2016 12 5 21 50 0 ethics

Computer Science Education

I think the ACM guidelines for a computer science program are pretty on point. There's some hefty talk about programming languages, a great amount of mathematics, and just enough idealism to keep the spark alive. What satisfies me the most is the distinction between core knowledge areas and single courses.

It is naturally tempting to associate each Knowledge Area with a course. We
explicitly discourage this practice in general, even though many curricula
will have some courses containing material from only one Knowledge Area or,
conversely, all the material from one Knowledge Area in one course.

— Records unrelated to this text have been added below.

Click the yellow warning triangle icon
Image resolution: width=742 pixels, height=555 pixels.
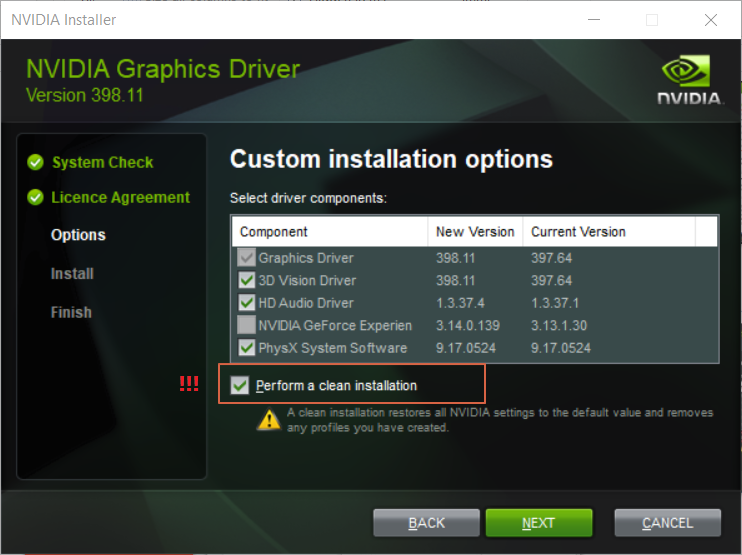point(268,420)
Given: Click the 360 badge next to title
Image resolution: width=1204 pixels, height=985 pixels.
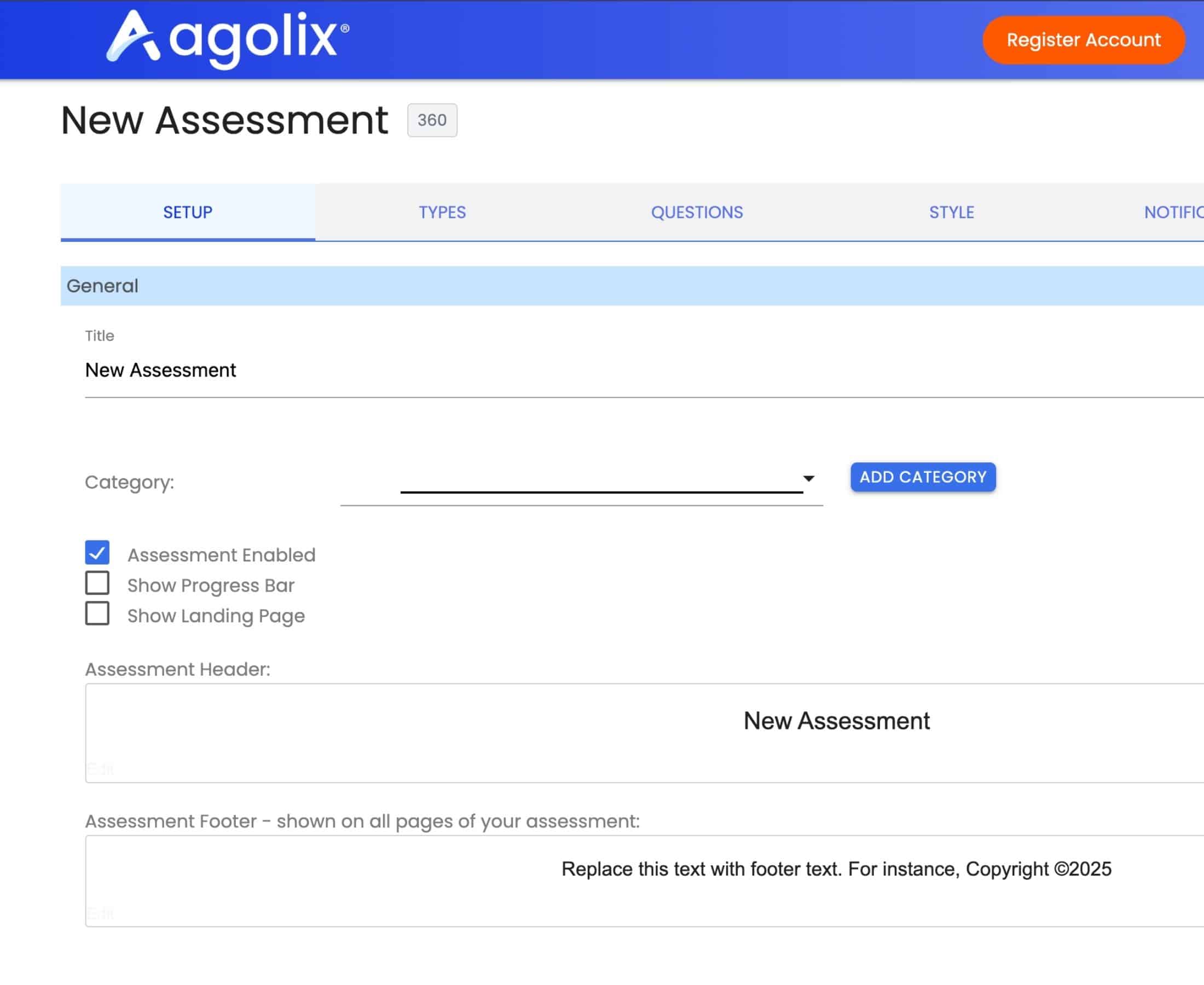Looking at the screenshot, I should (432, 120).
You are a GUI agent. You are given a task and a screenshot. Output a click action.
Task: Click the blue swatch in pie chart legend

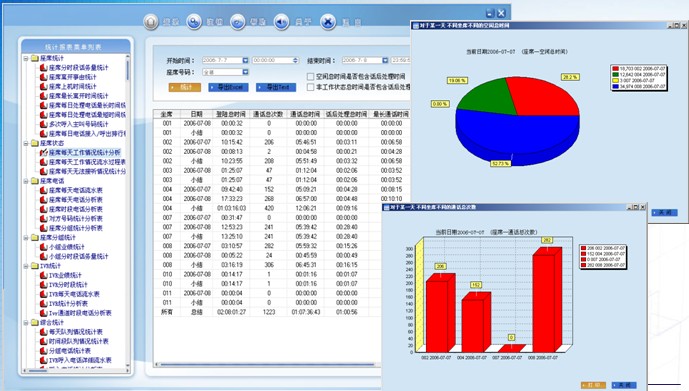pos(616,87)
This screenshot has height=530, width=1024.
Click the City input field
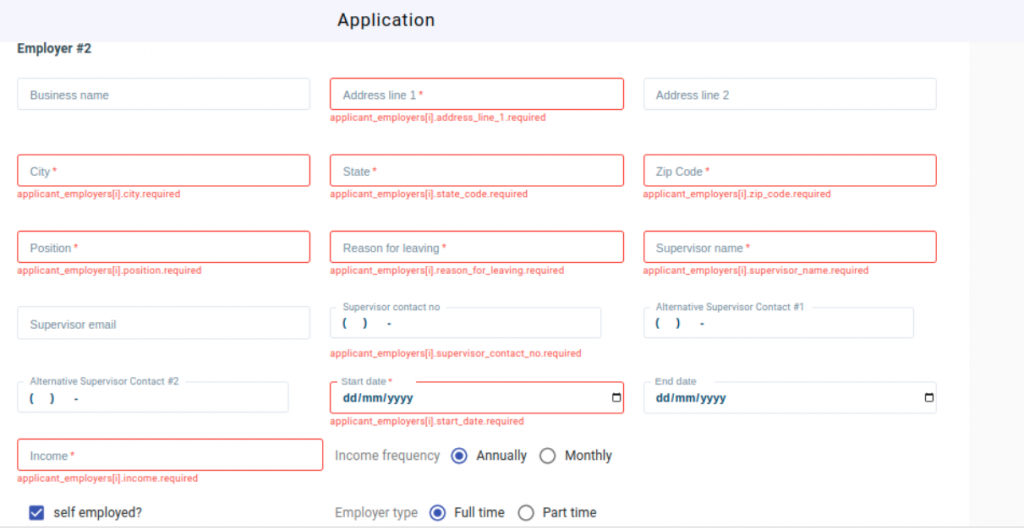click(x=163, y=171)
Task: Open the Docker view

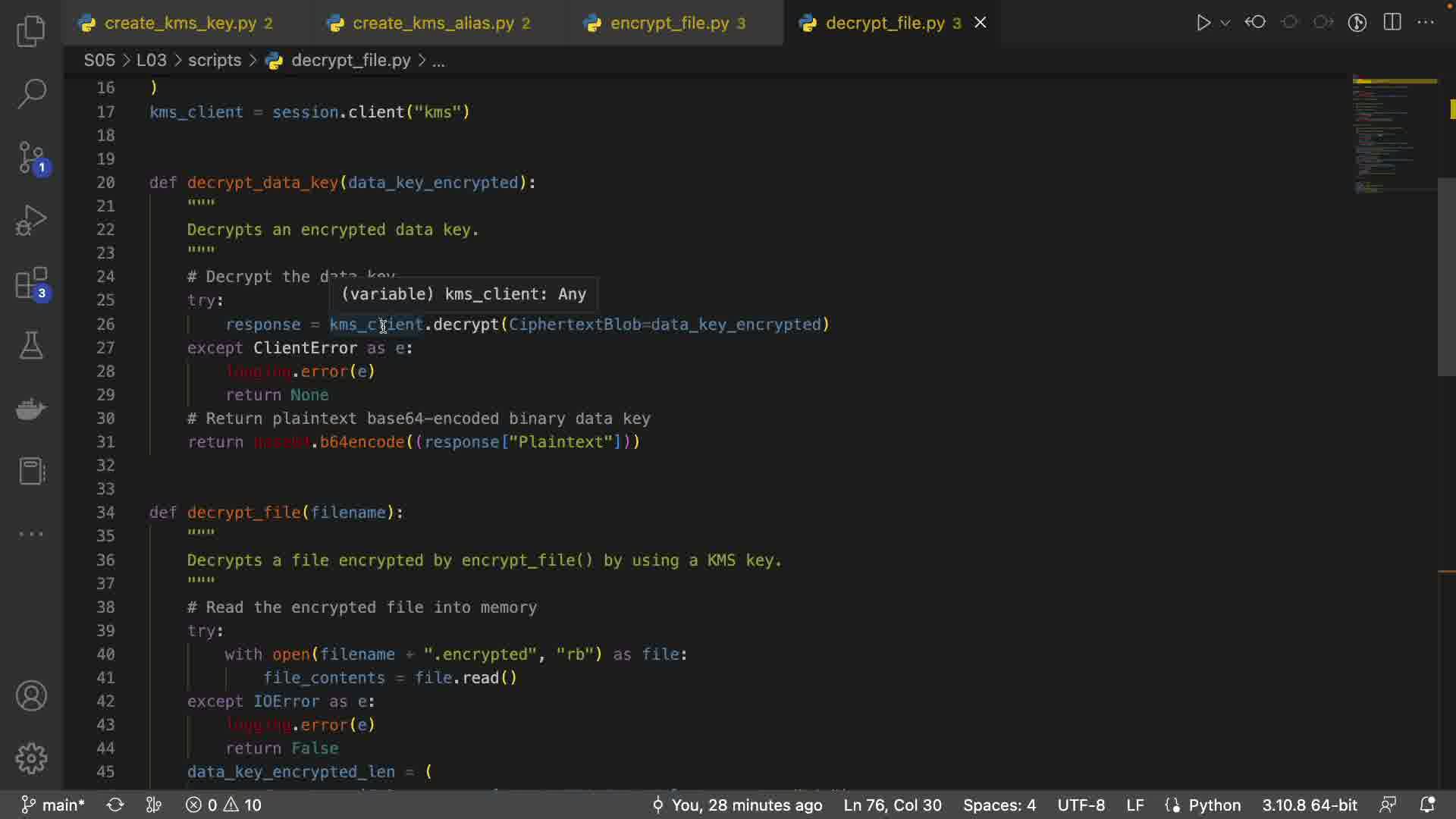Action: pos(31,409)
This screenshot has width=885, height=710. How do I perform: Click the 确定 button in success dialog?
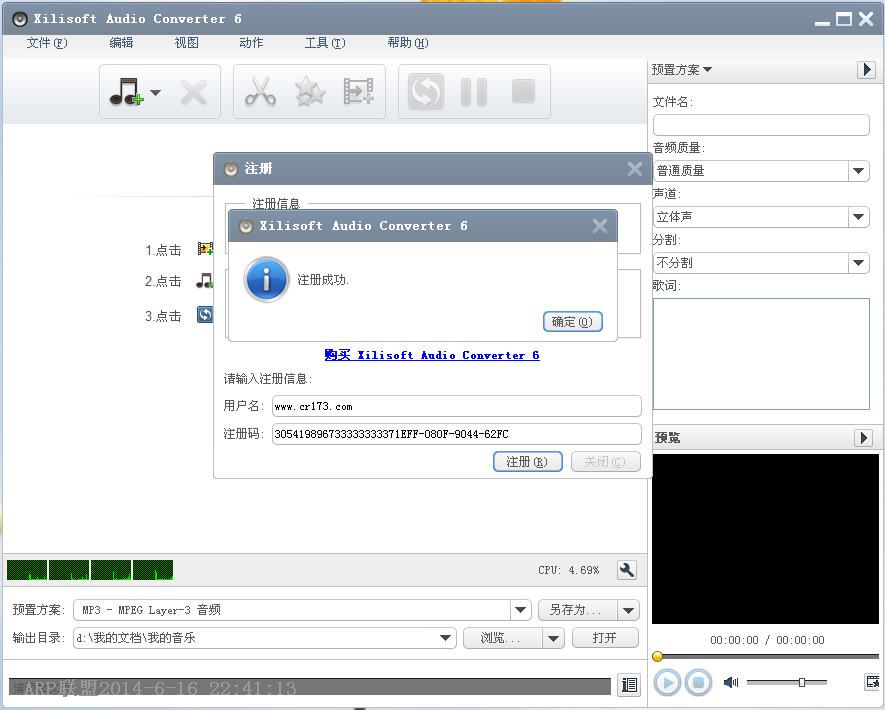pyautogui.click(x=572, y=321)
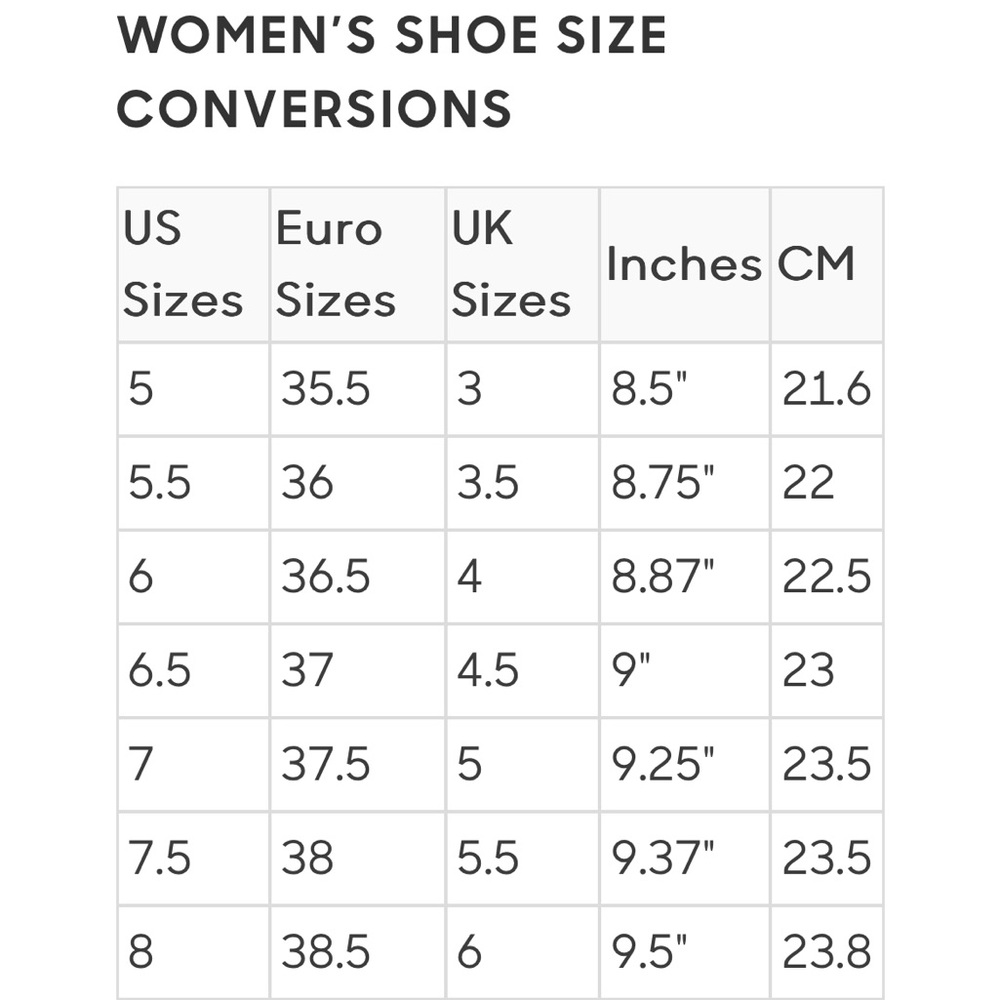The height and width of the screenshot is (1000, 1000).
Task: Select the Euro size 37 cell
Action: tap(358, 670)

This isn't a unique thought, but oftentimes I feel like some courses at Notre Dame strictly cover the material required for that area. As a result, those disparate courses do not mesh well with the others, and they create riffs throughout an otherwise seamless education. For me, it would have been more beneficial to see how the material in my courses intertwined as I was taking the courses, rather than after the fact. Now, as I have had a chance to go back and TA for the courses I enjoyed, I can see both the miniscule and dramatic ways different courses relate. There are people who complain about Logic Design, but they don't see how the material relates to Discrete Math or Theory of Computing. There are people who complain about Computer Architecture but don't see the connection to Operating Systems. And the worst type of people are the ones who complain about Theory of Computing, but don't realize how embedded that material is inside all their courses, and how it creates the foundation for what we know as computing. I think if our courses didn't shy away from relating to one another, I think our computer science education would just be one big 'Aha!' moment, where everything fits together and makes beautiful sense. I think a side effect may even be less complaints... LOL who are we kidding

As for the mathematics....

There is a deep and beautiful connection between mathematics and many areas
of computer science.

I think Notre Dame could give more opportunities to explore mathematics. I think Notre Dame does a good job for the computational-sciences-type CS majors, but I think there is a discrepancy for the real-analysis-type CS majors, the ones who want to study algorithms or complex networks or a different theoretical field.

On to the most important part (cough my favorite part): programming languages. I do not think Notre Dame spends enough time on teaching students the dramatic influence a programming language has on your work, being the single most important tool or weapon a programmer has to do their job. I think languages are taken for granted. A favorite, or easiest, is chosen and the rest are pushed aside. (I am also guilty of doing this.... #pythonista). But a wrong choice in programming language can vastly alter the complexity of your program and the ease of your programming, which can make or break you as a programmer. Knowing one language is not good enough. I think the idea behind our Programming Paradigms course is good, but I think the execution has been bad. Most of what we learned from the class is how to use PyGame. I don't even think many people remember what functional programming is! I think the real testament to being a good decision maker with excellent design thinking, is being able to harness your tools in the most effective way possible. We missed that. And on top of it all, our Compilers and Language Design course has such a reputation for being difficult that not nearly as many students take it as there should be. This is a problem.

But our courses do not completely define our education, as weird as it may sound. I am a huge proponent of the philosophy that your education, no matter what school you attend, is as deep and meaningful as you make it. Sure, our courses give us a foundation, but you can skate through most of them without retaining a single idea. On the flip side, you can go through them soaking up every last bit of knowledge that you allow yourself, morphing your education into what you want it to be. Yeah, I complain about not having a Distributed Systems course or a Programming Languages course, but I do not need them to gain knowledge about those subjects. Hell yeah it would be nice to have them, but they don't define me. What does define me is how I build off the information and opportunity given to me, and this type of motivation is something that a few people in our major lack. This is also a problem.

Sources

ACM

There is a deep and beautiful connection between mathematics and many areas
of computer science.

It is naturally tempting to associate each Knowledge Area with a course. We
explicitly discourage this practice in general, even though many curricula
will have some courses containing material from only one Knowledge Area or,
conversely, all the material from one Knowledge Area in one course.

Matt Might

Programming languages rise and fall with the solar cycle.

A programmer's career should not.

While it is important to teach languages relevant to employers, it is
equally important that students learn how to teach themselves new
languages.

The best way to learn how to learn progamming languages is to learn
multiple programming languages and programming paradigms.

The difficulty of learning the nth language is half the difficulty of the
(n-1)th.

Yet, to truly understand programming languages, one must implement one.
Ideally, every computer science major would take a compilers class. At a
minimum, every computer science major should implement an interpreter.